Я не люблю понятие «духовный рост». Духовная жизнь не прямолинейна. Тем не менее, понятно, что духовный рост есть, и он не только в восхождении от простого к сложному, он не только включение чего-то нового в своей горизонт, он включает в себя и разочарование в том, что когда-то нравилось. Не потому, что нравилось плохое, а потому что нравилось не лучшее, а нравилось более простое и понятное, хотя иногда просто неверное. Неточная расстановка акцентов — очень понятно, если речь идёт о неофите (например, Льюис — типичный неофит). Что ж, по мере ухода от модели всеобщей религиозной обязаловки, мы приходим к миру, где все верующие — неофиты, где человек, который разделяет веру родителей, будет редкостью, а человек, который разделяет веру нации, будет невозможен, потому что у нации не будет веры, как нет у нации ничего вообще, если приглядеть.

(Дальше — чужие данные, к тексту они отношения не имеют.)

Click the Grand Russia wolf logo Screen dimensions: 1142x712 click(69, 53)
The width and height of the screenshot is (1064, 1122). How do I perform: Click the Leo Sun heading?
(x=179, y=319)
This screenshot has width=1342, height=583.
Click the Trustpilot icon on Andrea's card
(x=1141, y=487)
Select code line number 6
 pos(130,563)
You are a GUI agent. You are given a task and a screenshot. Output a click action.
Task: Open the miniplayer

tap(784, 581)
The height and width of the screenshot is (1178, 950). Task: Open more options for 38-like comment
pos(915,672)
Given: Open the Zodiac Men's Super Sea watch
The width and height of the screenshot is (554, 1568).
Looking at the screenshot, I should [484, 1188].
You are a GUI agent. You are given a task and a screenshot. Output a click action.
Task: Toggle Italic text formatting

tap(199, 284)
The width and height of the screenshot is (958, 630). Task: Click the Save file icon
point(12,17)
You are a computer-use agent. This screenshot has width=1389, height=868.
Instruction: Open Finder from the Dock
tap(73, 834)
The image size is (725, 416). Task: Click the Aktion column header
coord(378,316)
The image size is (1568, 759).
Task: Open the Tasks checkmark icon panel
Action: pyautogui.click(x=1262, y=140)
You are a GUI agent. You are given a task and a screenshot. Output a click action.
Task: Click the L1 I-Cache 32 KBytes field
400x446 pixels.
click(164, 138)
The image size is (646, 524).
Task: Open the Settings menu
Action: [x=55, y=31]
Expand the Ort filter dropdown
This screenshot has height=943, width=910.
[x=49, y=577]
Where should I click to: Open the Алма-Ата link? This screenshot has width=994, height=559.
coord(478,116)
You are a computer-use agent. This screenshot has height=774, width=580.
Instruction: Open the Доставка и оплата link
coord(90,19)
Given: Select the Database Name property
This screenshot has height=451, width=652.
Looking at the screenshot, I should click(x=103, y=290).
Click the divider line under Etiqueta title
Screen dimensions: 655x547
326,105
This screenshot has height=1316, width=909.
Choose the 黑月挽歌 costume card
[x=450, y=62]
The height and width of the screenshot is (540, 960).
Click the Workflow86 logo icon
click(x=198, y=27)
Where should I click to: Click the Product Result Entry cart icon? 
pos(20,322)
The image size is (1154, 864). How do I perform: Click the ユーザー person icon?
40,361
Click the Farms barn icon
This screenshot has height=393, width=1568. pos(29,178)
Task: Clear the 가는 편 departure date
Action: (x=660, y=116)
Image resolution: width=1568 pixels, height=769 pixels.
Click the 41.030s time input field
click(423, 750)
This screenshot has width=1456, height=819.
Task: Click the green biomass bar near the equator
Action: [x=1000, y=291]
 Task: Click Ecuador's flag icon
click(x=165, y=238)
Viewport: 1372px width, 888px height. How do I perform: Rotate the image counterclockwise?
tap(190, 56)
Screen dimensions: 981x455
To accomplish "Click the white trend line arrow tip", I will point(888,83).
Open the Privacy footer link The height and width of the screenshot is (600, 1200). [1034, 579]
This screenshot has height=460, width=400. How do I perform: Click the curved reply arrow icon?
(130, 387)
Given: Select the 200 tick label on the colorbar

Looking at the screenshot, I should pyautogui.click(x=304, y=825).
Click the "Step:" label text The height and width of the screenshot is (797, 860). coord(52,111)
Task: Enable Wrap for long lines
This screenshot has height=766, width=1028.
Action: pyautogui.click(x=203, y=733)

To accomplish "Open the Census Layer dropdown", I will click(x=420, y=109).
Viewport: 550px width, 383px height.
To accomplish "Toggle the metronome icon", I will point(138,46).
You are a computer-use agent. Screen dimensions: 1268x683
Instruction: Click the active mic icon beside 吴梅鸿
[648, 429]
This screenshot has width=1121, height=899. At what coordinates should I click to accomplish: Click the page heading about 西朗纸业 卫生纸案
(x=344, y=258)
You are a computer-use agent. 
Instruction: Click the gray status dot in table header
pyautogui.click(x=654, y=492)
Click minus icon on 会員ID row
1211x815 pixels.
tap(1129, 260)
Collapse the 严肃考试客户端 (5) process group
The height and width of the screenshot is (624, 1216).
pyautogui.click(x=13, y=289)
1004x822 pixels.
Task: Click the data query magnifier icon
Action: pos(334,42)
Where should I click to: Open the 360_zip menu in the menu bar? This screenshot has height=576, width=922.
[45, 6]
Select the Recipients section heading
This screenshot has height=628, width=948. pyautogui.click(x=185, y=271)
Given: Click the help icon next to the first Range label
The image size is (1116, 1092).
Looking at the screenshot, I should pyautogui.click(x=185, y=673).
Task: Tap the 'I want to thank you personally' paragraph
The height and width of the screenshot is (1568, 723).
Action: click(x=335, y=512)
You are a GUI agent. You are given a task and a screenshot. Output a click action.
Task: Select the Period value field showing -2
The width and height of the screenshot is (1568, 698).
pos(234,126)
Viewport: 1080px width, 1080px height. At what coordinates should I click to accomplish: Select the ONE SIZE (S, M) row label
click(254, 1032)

Культ писателя, священника, учёного, любого человека — опасное искушение, кумиротворение или, говоря языком психологии, застревание. Это страшное разочарование для наставника — когда наставляемый кружит вокруг него, когда тот машет руками (иногда уже с неба) и кричит «кыш! лети вперёд!»
Мы не предаем писателя, когда закрываем его, чтобы никогда более не брать в руки. Мы не изменяем Александру Грину или Коэльо, когда вместо них начинаем читать Толстого и Чехова. Культура может повторить слова апостола Павла: младенцу — молоко, взрослому — шашлык! Только в культуре всё сложнее, чем в диетологии — как раз детство духа питается не совсем здоровыми продуктами и нимало от этого не страдает. То есть, это Грин и Коэльо — шашлык или сахарная вата, а Толстой — как раз молоко. В духовной жизни мы возрастаем от старости к младенчеству, и слава Богу.